This following recording is basically the audio version of the dress that’s either gold and white or blue and black:
What do you hear?! Yanny or Laurel pic.twitter.com/jvHhCbMc8I
— Cloe Feldman (@CloeCouture) May 15, 2018
Basically, 50 percent of people can hear "Yanny", while the other 50 percent can hear "Laurel".
Some can even hear both at the same time, or have no problem switching from one to other, back and forth.
Hear it both ways
Instead of blaming some poltergeist, whether you hear “Yanny” or “Laurel” depends on you absorbing lower or higher frequencies of sound.
Okay, you're not crazy. If you can hear high freqs, you probably hear "yanny", but you *might* hear "laurel". If you can't hear high freqs, you probably hear laurel. Here's what it sounds like without high/low freqs. RT so we can avoid the whole dress situation. #yanny #laurel 🙄 pic.twitter.com/RN71WGyHwe
— Dylan Bennett (@MBoffin) May 16, 2018
Delete the higher frequencies and “Laurel” becomes more pronounced.
Do the same with the lower frequencies and “Yanny” emerges.
Why?
Hearing one or the other in any given moment depends on a whole host of factors.

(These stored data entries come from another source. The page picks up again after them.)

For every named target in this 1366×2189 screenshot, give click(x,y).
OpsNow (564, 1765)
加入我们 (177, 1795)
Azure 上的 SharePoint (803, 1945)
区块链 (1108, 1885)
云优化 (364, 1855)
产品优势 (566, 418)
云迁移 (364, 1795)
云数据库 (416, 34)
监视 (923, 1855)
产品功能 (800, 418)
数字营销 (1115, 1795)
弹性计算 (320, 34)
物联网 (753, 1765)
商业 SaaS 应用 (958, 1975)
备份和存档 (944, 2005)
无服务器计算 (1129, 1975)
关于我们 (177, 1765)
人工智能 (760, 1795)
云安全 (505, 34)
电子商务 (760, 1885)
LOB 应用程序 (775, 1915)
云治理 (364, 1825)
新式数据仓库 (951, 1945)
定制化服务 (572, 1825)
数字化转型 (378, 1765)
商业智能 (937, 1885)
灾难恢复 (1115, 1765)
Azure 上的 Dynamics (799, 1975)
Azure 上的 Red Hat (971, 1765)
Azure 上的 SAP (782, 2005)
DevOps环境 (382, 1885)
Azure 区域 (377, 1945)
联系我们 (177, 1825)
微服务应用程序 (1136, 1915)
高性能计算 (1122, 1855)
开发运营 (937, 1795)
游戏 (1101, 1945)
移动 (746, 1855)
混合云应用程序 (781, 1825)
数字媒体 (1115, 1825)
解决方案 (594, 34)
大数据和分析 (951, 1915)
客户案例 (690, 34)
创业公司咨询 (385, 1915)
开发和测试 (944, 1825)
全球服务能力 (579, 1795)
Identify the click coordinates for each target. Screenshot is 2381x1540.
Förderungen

These include the quality of the speakers you’re using, your hearing sensitivities, whether you have hearing loss, the audio-processing regions of your brain, and your expectations.
For the fuller technical explanation, this article is helpful.
But to expand and test the scope of this phenomenon to find out if auditory weirdness also affects animals, call your pet "Yanny" for the first half of its life.
Then, call it "Laurel" starting from the second half of its life and see if it still responds to you.